• _Assignment_:
Scan the records below for the word "Show". Copy each line where it appears.

··· Provided records ···

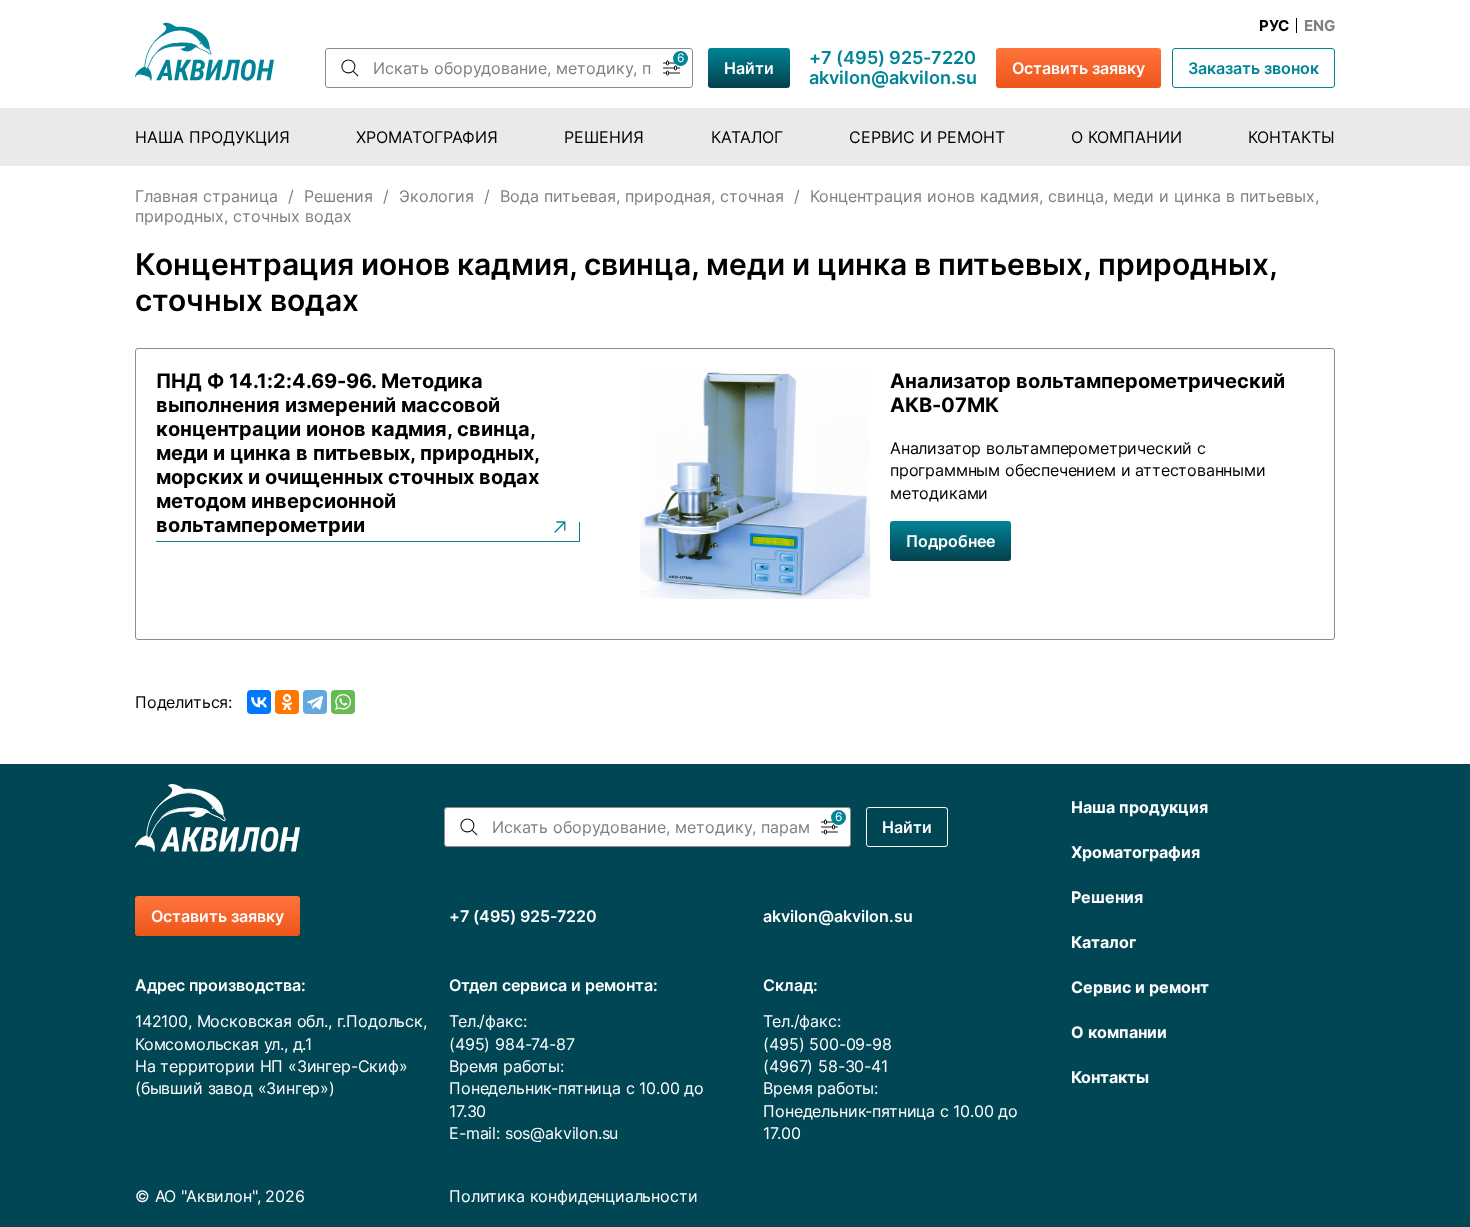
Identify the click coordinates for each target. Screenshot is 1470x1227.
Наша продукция (212, 137)
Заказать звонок (1253, 68)
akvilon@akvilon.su (893, 78)
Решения (604, 137)
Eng (1319, 26)
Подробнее (950, 541)
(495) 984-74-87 (511, 1044)
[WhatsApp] (343, 702)
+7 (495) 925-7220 (892, 58)
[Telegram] (315, 702)
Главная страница (206, 196)
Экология (436, 196)
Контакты (1291, 137)
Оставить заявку (1078, 68)
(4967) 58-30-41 (825, 1066)
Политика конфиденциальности (573, 1196)
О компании (1126, 137)
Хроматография (427, 137)
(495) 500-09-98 (827, 1044)
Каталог (747, 137)
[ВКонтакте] (259, 702)
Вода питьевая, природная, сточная (642, 196)
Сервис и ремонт (927, 137)
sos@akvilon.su (562, 1133)
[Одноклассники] (287, 702)
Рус (1274, 26)
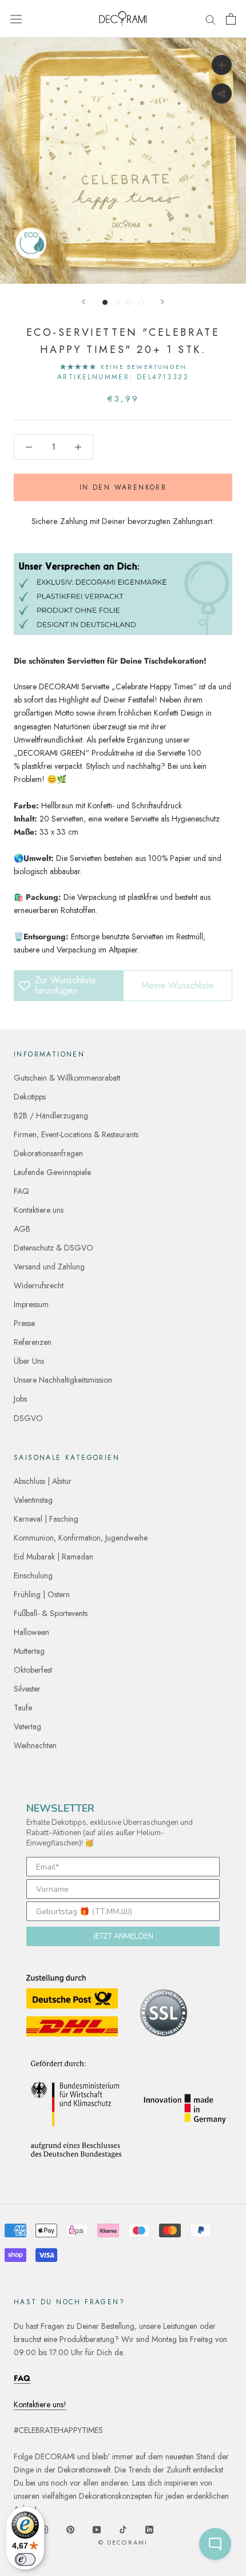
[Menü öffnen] (16, 18)
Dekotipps (30, 1096)
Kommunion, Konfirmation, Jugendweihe (81, 1537)
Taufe (23, 1707)
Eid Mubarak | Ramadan (53, 1556)
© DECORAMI (123, 2542)
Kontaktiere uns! (40, 2404)
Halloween (31, 1632)
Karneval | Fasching (46, 1519)
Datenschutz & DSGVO (53, 1247)
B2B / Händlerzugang (51, 1115)
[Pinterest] (70, 2528)
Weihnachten (35, 1745)
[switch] (25, 2559)
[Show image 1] (105, 302)
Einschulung (33, 1575)
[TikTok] (123, 2528)
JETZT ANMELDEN (123, 1936)
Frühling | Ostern (42, 1594)
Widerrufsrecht (39, 1285)
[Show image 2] (117, 302)
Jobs (20, 1398)
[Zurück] (83, 301)
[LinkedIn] (149, 2528)
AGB (22, 1229)
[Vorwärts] (162, 301)
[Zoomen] (222, 65)
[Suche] (210, 18)
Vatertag (27, 1726)
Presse (24, 1323)
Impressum (31, 1304)
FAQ (21, 1191)
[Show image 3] (129, 302)
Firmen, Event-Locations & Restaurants (76, 1134)
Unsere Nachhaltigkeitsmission (63, 1380)
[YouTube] (97, 2528)
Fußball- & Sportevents (51, 1613)
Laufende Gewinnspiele (52, 1172)
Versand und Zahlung (49, 1266)
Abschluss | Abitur (43, 1481)
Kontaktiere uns (39, 1210)
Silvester (27, 1688)
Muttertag (29, 1651)
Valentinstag (33, 1500)
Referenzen (32, 1342)
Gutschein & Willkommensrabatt (67, 1077)
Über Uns (29, 1361)
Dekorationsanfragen (48, 1153)
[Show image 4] (141, 302)
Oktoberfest (33, 1670)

···

• _Task solution_:
[Show image 1] (105, 302)
[Show image 2] (117, 302)
[Show image 3] (129, 302)
[Show image 4] (141, 302)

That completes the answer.